Eye For Film >> Movies >> Father (2025) Film Review
Father
Reviewed by: Alex Petrescu
Bathed in an angelic light punctuated with white lens flare, a man’s life seems to go just up. Michal (Milan Ondrík) is an upbeat father and husband, head of a perfect family. When coming back from his morning run, his wife, Zuzka (Dominika Morávková-Zeleníková), and two-year-old daughter wait for him in the backyard with huge smiles on their faces, as if starring in a commercial. Michal’s typical suburban family dreams come true are doubled by his professional achievements.

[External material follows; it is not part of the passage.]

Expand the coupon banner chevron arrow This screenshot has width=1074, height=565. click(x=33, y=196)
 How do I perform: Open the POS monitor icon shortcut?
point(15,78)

The all-too-perfect milieu in which Tereza Nvotová’s Father seems sheltered from all the suffering of the outside world. But soon enough, even their world burns down. Previously, the head of a regional newspaper, Michal’s newsroom world turns against him, sparing no one in the process. These events are taking place during times when the backdrop of everyday life is marked by violence and global warming, with a society ruthless against each other in the midst of a global financial crisis, carefully mirrored in the film. The mise en scene is set, but the plot is keen on scratching only the surface of a couple of these issues, instead of dissecting them.

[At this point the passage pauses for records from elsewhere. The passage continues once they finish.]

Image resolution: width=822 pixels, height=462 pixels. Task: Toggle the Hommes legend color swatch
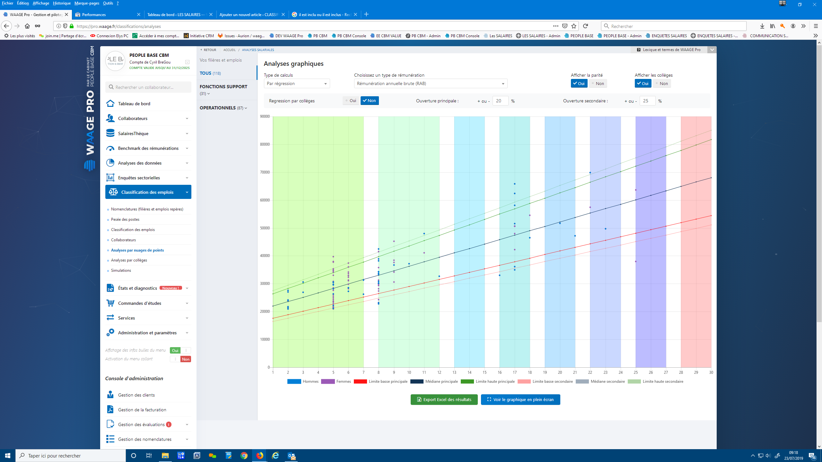[x=294, y=381]
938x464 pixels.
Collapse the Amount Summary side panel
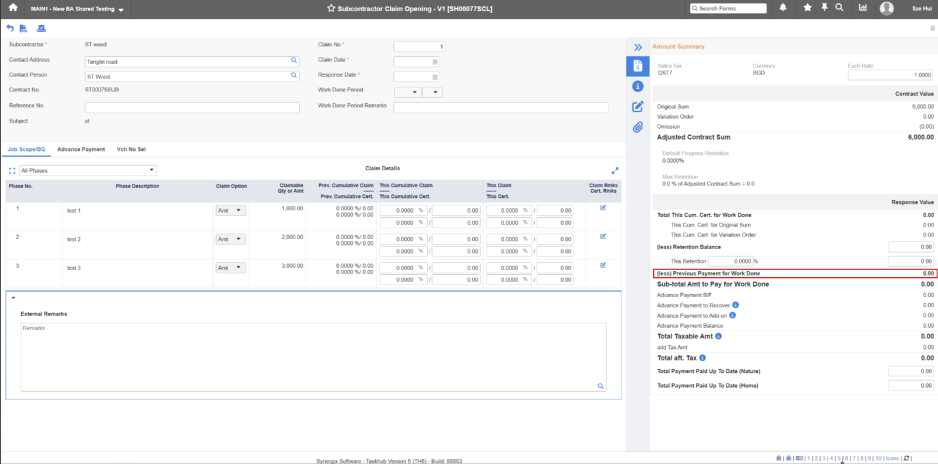click(x=638, y=47)
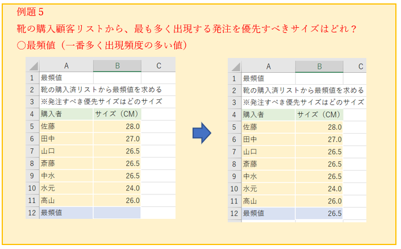The image size is (401, 249).
Task: Select the 26.5 result cell in right row 12
Action: [x=319, y=213]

There has been a fascination with long, one-shot scenes since the proliferation of accessible camera equipment. A supposedly increasing emotional tension, charging up with every complex move a camera executes, tries to create a sense of supposed verisimilitude. Lately, there has been a proliferation of this style in the mainstream media, thanks to lighter cameras that can amp up the resolution to standard cinema quality, and drone technology. Viral TV series Adolescence (2025) prides itself on having episodes of one shot/one take each. Similarly enough thematically, both Father and Adolescence document a man’s/boy’s inner turmoil after committing a crime.

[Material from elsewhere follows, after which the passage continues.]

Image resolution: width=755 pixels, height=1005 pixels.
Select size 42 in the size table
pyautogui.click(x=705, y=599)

Complex camera movement, spinning around Michal, attempting to get a glimpse of his psyche, fails to probe and spin around inside his mind. His character study relies on a couple of cliches that don’t fully convey the level of complexity that could have been achieved; his battle with depression is expressed through a few minutes of screen time in which Michal is seen in a messy room, ignoring people and scrolling YouTube shorts. Shifting thematically through scenes almost incessantly from one scene to the other, it goes over cardboard cutouts of commonplace plot pieces.
Concluding with a “Based on True Events” card at the end (or beginning) of a film doesn’t raise its credibility. Father is Slovakia’s entry for the 98 th edition of the Oscars, a film that adheres to common principles of storytelling through overcomplex cinematography for its own sake.